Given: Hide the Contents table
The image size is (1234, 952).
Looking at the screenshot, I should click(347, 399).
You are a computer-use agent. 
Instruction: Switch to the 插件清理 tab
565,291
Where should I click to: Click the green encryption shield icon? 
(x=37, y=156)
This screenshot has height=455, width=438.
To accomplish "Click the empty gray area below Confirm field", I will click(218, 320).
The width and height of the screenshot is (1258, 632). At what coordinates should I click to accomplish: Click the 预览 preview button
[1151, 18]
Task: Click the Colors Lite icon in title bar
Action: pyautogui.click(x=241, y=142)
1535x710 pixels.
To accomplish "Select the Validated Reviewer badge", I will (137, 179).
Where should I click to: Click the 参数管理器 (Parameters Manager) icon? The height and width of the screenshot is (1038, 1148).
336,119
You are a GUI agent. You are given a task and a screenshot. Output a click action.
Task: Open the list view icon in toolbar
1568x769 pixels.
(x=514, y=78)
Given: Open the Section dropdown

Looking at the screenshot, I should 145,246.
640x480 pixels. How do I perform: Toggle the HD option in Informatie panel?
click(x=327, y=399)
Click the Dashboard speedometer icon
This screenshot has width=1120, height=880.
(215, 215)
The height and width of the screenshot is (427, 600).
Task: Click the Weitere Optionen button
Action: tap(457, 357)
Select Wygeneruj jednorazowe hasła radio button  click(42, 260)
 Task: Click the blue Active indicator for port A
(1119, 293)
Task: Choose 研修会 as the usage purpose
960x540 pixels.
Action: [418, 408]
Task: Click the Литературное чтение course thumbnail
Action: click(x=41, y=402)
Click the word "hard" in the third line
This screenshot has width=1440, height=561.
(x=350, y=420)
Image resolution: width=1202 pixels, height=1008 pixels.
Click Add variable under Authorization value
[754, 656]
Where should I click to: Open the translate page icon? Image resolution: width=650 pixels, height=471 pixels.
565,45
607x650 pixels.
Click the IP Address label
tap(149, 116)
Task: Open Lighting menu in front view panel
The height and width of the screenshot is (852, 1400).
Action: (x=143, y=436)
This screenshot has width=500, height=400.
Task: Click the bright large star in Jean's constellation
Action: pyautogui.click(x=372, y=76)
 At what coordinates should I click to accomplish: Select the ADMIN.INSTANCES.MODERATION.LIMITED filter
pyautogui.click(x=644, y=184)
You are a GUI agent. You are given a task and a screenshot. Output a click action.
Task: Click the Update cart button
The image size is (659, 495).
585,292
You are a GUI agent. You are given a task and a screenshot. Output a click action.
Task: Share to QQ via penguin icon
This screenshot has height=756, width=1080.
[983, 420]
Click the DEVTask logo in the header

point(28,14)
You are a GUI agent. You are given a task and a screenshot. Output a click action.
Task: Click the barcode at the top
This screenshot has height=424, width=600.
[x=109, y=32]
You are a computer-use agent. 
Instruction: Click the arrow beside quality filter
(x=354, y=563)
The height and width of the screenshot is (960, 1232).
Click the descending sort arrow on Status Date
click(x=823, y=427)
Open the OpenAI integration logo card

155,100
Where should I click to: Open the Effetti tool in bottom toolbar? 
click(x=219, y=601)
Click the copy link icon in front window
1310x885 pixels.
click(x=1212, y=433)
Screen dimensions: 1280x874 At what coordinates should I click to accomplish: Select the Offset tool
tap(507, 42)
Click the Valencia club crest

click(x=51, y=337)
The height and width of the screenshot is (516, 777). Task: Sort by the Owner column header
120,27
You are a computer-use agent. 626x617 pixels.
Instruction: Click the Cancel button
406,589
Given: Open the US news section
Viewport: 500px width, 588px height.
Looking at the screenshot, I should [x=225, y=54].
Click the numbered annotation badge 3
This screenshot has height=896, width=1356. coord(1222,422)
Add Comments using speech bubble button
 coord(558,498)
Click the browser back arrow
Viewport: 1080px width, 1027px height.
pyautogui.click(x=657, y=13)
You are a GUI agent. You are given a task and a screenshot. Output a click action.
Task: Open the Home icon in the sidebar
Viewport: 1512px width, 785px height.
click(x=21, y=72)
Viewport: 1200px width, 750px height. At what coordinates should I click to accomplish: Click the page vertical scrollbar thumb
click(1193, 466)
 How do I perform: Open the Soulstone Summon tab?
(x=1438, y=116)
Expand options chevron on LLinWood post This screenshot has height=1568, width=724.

^^^^^^^^^^^^^^^^

_EXERCISE DIRECTIONS_
Echo every one of these records line for line, without changing anything.

_THE RESPONSE_
Given: Hide the Contents table
The image size is (1234, 952).
Looking at the screenshot, I should click(347, 399).
You are a computer-use agent. 
Instruction: Switch to the 插件清理 tab
565,291
Where should I click to: Click the green encryption shield icon? 
(x=37, y=156)
This screenshot has height=455, width=438.
To accomplish "Click the empty gray area below Confirm field", I will click(218, 320).
The width and height of the screenshot is (1258, 632). At what coordinates should I click to accomplish: Click the 预览 preview button
[1151, 18]
Task: Click the Colors Lite icon in title bar
Action: pyautogui.click(x=241, y=142)
1535x710 pixels.
To accomplish "Select the Validated Reviewer badge", I will (137, 179).
Where should I click to: Click the 参数管理器 (Parameters Manager) icon? The height and width of the screenshot is (1038, 1148).
336,119
You are a GUI agent. You are given a task and a screenshot. Output a click action.
Task: Open the list view icon in toolbar
1568x769 pixels.
(x=514, y=78)
Given: Open the Section dropdown

Looking at the screenshot, I should 145,246.
640x480 pixels. How do I perform: Toggle the HD option in Informatie panel?
click(x=327, y=399)
Click the Dashboard speedometer icon
This screenshot has width=1120, height=880.
(215, 215)
The height and width of the screenshot is (427, 600).
Task: Click the Weitere Optionen button
Action: tap(457, 357)
Select Wygeneruj jednorazowe hasła radio button  click(42, 260)
 Task: Click the blue Active indicator for port A
(1119, 293)
Task: Choose 研修会 as the usage purpose
960x540 pixels.
Action: [418, 408]
Task: Click the Литературное чтение course thumbnail
Action: click(x=41, y=402)
Click the word "hard" in the third line
This screenshot has width=1440, height=561.
(x=350, y=420)
Image resolution: width=1202 pixels, height=1008 pixels.
Click Add variable under Authorization value
[754, 656]
Where should I click to: Open the translate page icon? Image resolution: width=650 pixels, height=471 pixels.
565,45
607x650 pixels.
Click the IP Address label
tap(149, 116)
Task: Open Lighting menu in front view panel
The height and width of the screenshot is (852, 1400).
Action: (x=143, y=436)
This screenshot has width=500, height=400.
Task: Click the bright large star in Jean's constellation
Action: pyautogui.click(x=372, y=76)
 At what coordinates should I click to accomplish: Select the ADMIN.INSTANCES.MODERATION.LIMITED filter
pyautogui.click(x=644, y=184)
You are a GUI agent. You are given a task and a screenshot. Output a click action.
Task: Click the Update cart button
The image size is (659, 495).
585,292
You are a GUI agent. You are given a task and a screenshot. Output a click action.
Task: Share to QQ via penguin icon
This screenshot has height=756, width=1080.
[983, 420]
Click the DEVTask logo in the header

point(28,14)
You are a GUI agent. You are given a task and a screenshot. Output a click action.
Task: Click the barcode at the top
This screenshot has height=424, width=600.
[x=109, y=32]
You are a computer-use agent. 
Instruction: Click the arrow beside quality filter
(x=354, y=563)
The height and width of the screenshot is (960, 1232).
Click the descending sort arrow on Status Date
click(x=823, y=427)
Open the OpenAI integration logo card

155,100
Where should I click to: Open the Effetti tool in bottom toolbar? 
click(x=219, y=601)
Click the copy link icon in front window
1310x885 pixels.
click(x=1212, y=433)
Screen dimensions: 1280x874 At what coordinates should I click to accomplish: Select the Offset tool
tap(507, 42)
Click the Valencia club crest

click(x=51, y=337)
The height and width of the screenshot is (516, 777). Task: Sort by the Owner column header
120,27
You are a computer-use agent. 626x617 pixels.
Instruction: Click the Cancel button
406,589
Given: Open the US news section
Viewport: 500px width, 588px height.
Looking at the screenshot, I should [x=225, y=54].
Click the numbered annotation badge 3
This screenshot has height=896, width=1356. coord(1222,422)
Add Comments using speech bubble button
 coord(558,498)
Click the browser back arrow
Viewport: 1080px width, 1027px height.
pyautogui.click(x=657, y=13)
You are a GUI agent. You are given a task and a screenshot. Output a click action.
Task: Open the Home icon in the sidebar
Viewport: 1512px width, 785px height.
click(x=21, y=72)
Viewport: 1200px width, 750px height. At what coordinates should I click to accomplish: Click the page vertical scrollbar thumb
click(1193, 466)
 How do I perform: Open the Soulstone Summon tab?
(x=1438, y=116)
Expand options chevron on LLinWood post This screenshot has height=1568, width=724.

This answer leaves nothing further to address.